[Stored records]
=-=-=-=-=

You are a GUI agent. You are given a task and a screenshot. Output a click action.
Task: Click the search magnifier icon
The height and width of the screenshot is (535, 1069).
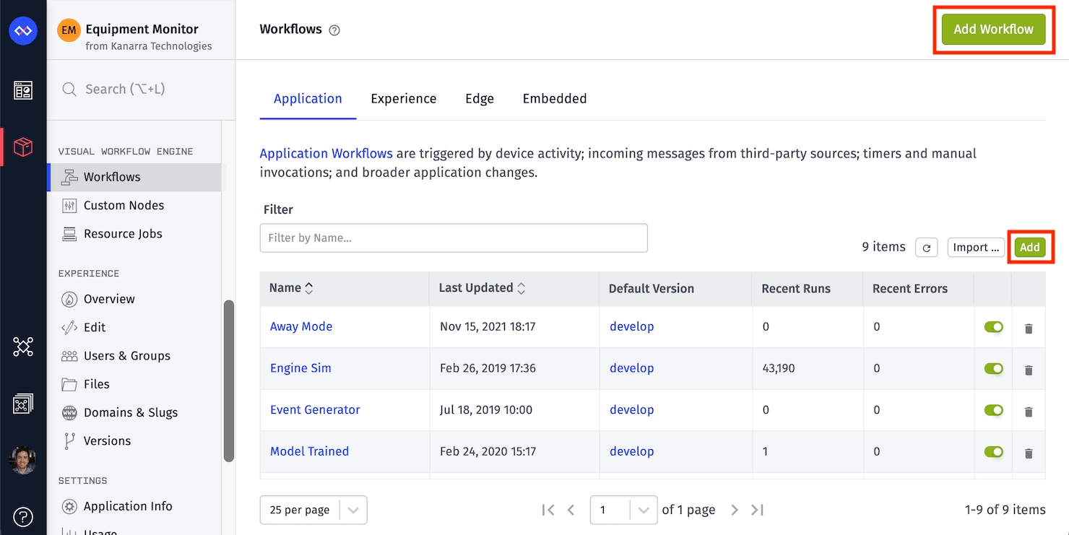point(69,89)
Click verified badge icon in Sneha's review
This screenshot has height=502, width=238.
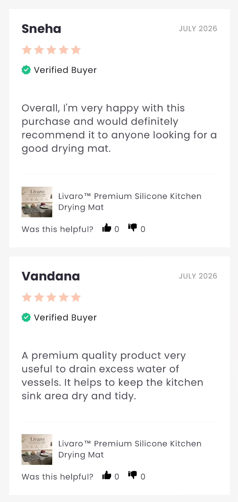[x=26, y=70]
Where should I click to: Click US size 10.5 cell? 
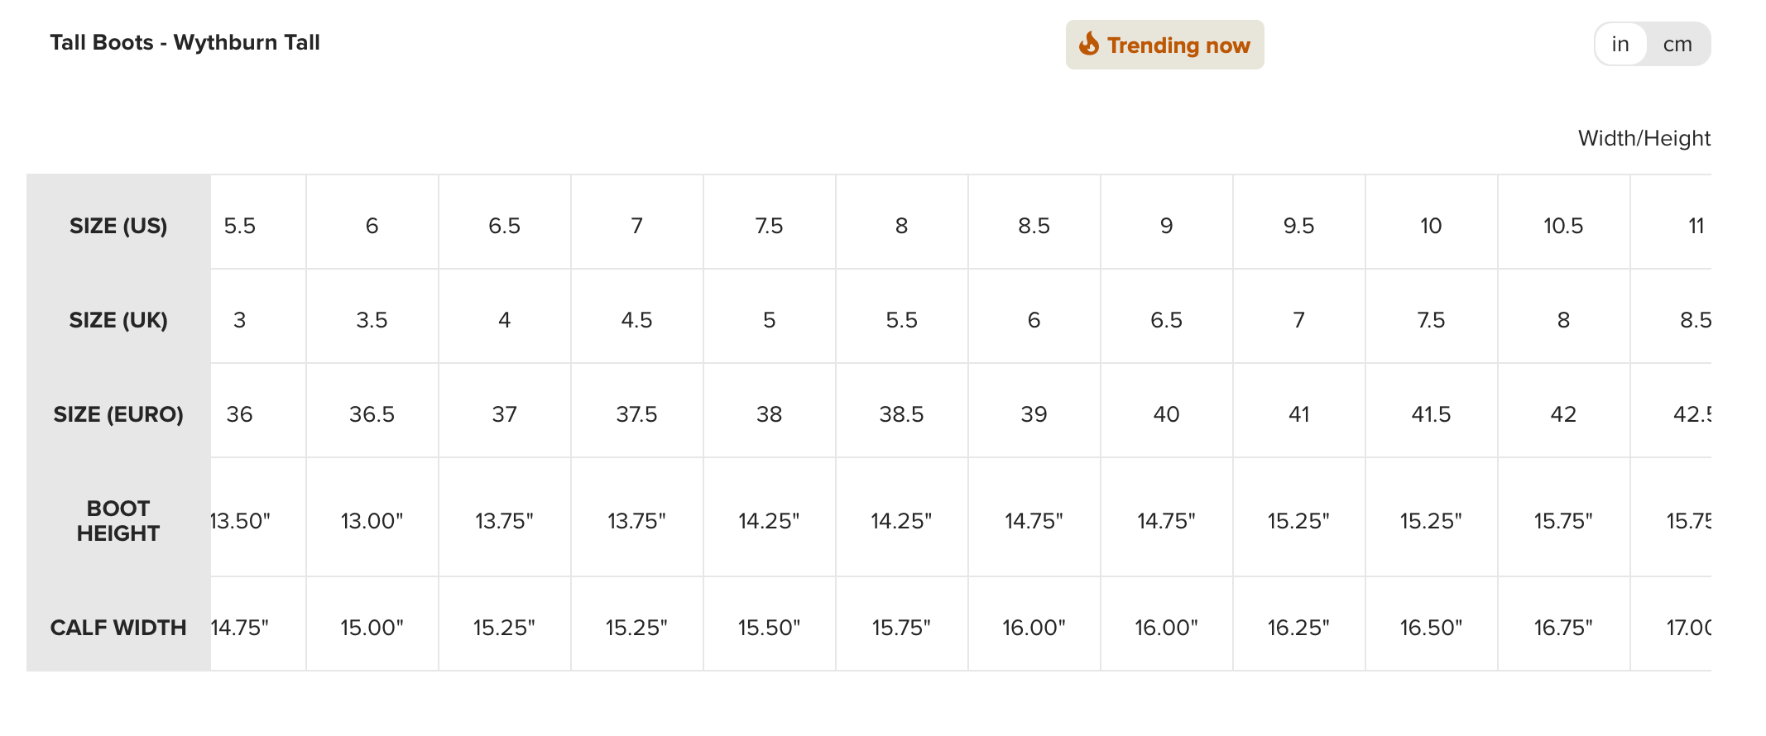point(1563,226)
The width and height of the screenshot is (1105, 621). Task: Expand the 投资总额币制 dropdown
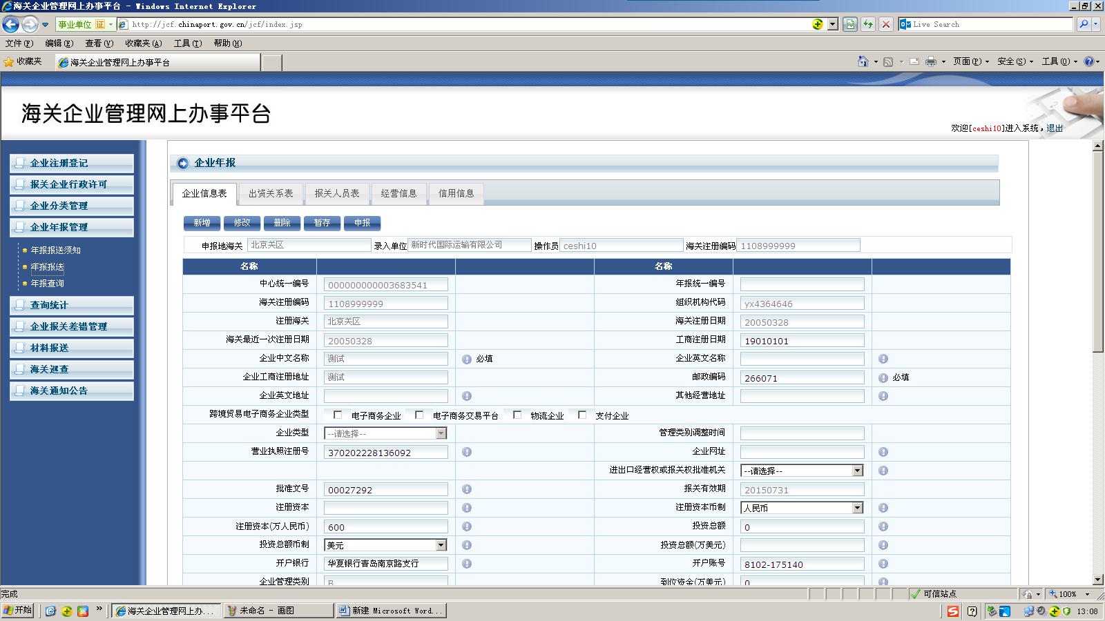(441, 545)
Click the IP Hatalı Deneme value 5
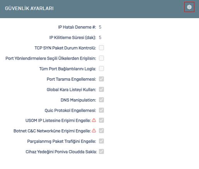This screenshot has height=169, width=199. (x=100, y=27)
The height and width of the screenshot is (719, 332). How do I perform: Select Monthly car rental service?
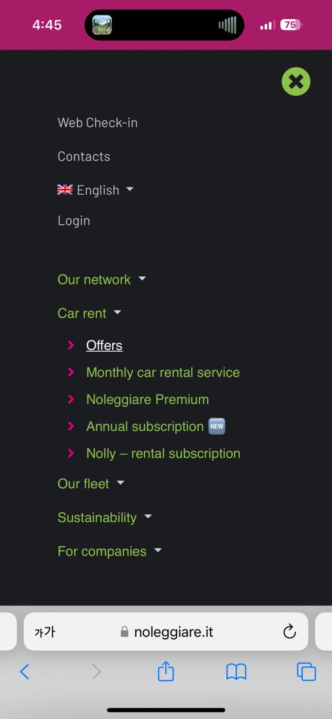click(x=163, y=372)
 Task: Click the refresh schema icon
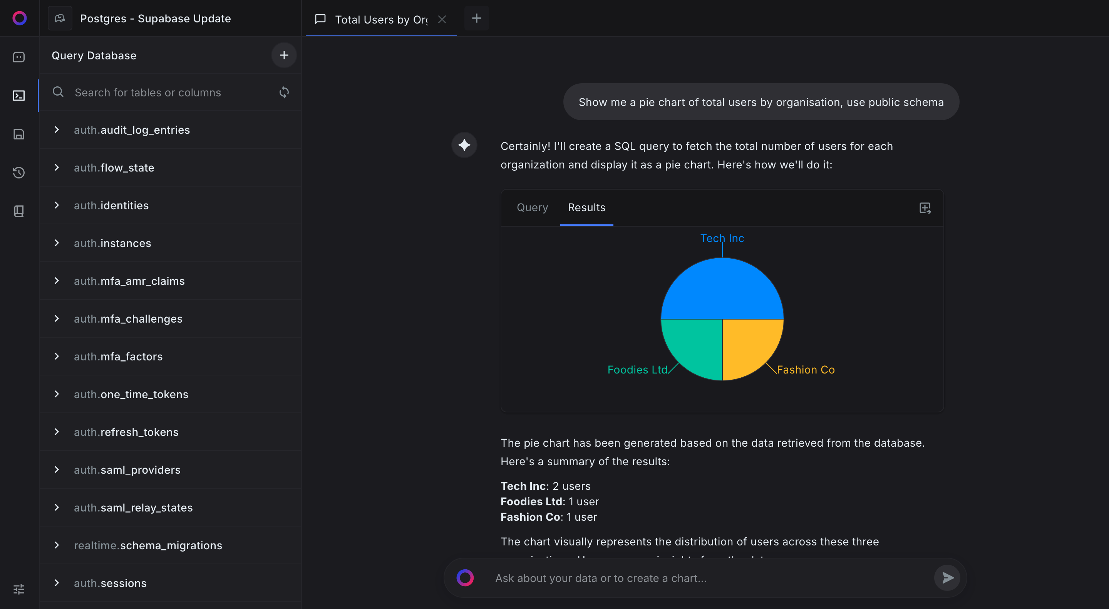284,91
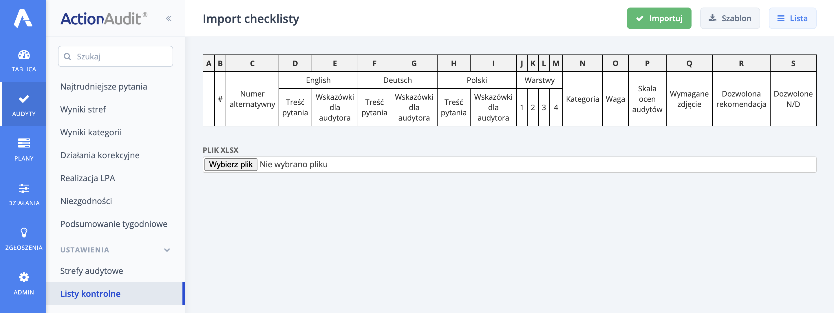Download the Szablon template
Screen dimensions: 834x313
point(730,18)
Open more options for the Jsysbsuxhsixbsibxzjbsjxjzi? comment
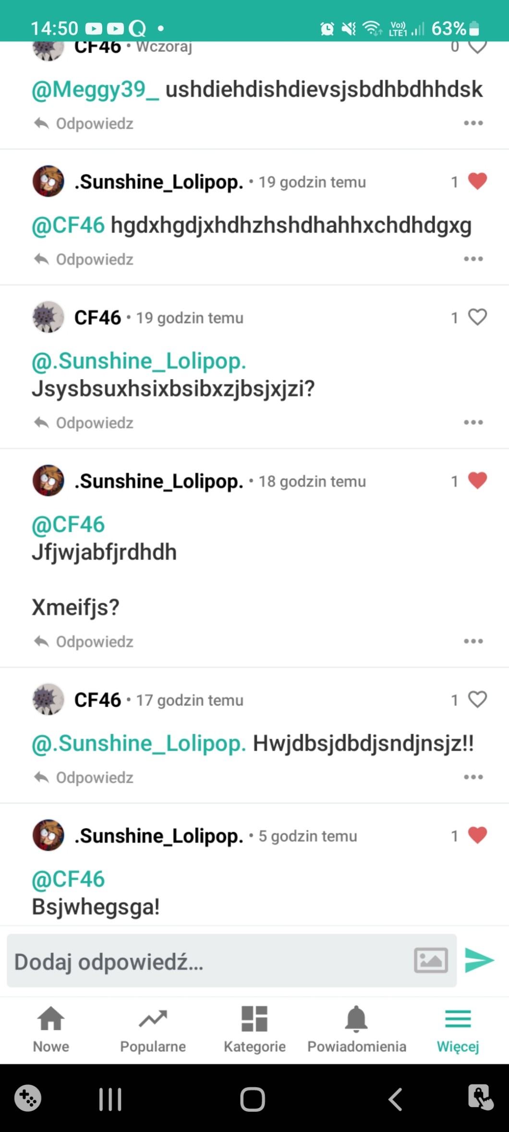This screenshot has height=1132, width=509. [473, 423]
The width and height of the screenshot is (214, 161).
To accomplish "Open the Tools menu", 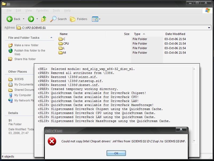I will [56, 11].
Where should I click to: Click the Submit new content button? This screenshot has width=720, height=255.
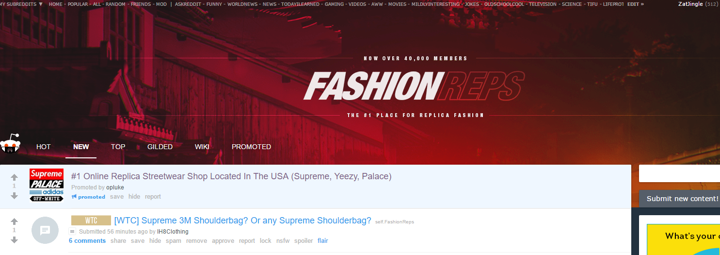tap(679, 199)
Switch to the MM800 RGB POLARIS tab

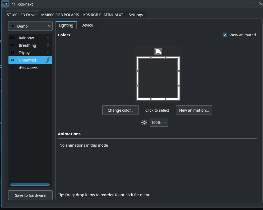coord(60,15)

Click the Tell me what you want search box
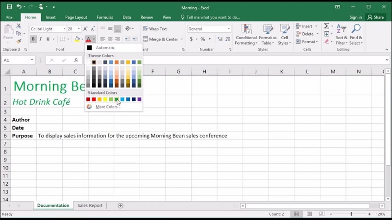coord(213,17)
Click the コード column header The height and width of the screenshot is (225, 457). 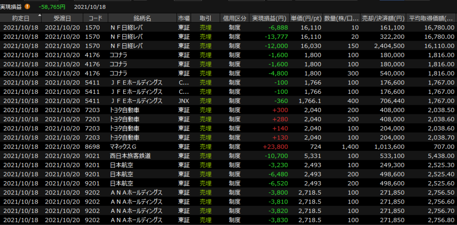(95, 18)
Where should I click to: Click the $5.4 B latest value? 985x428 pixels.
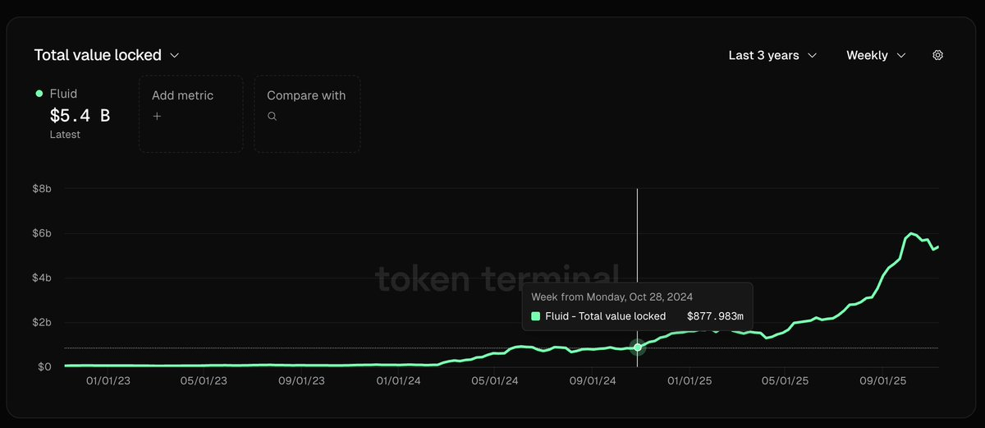(80, 115)
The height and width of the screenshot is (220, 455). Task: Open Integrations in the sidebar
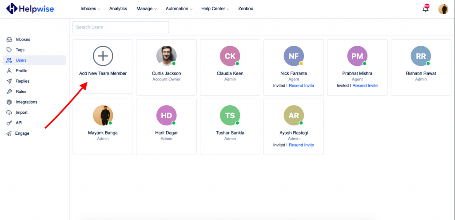pos(26,102)
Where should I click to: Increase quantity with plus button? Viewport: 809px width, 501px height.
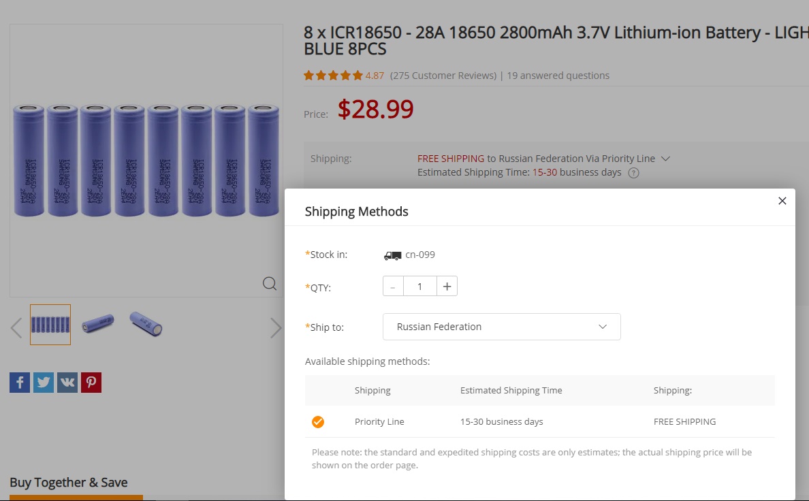447,287
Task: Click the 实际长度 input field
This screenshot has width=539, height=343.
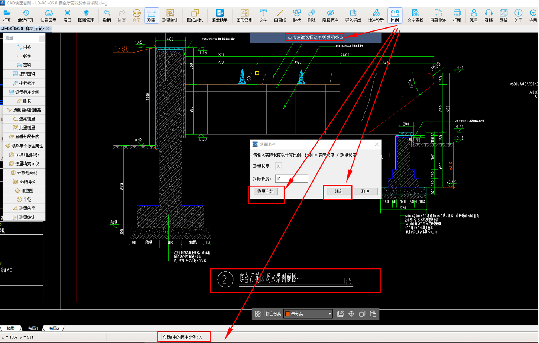Action: 292,179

=-=-=-=-=

_What you are asked to do:_ Give back, word for word, the lines from the line that contains "Where should I click to: Click the $5.4" through the last line of the records, with no pictures and nothing else.

_Answer below:_
Where should I click to: Click the $5.4 B latest value? 985x428 pixels.
(80, 115)
The height and width of the screenshot is (220, 455). Task: Open Integrations in the sidebar
pos(26,102)
Where should I click to: Increase quantity with plus button? Viewport: 809px width, 501px height.
447,287
Task: Click the 实际长度 input field
This screenshot has width=539, height=343.
Action: 292,179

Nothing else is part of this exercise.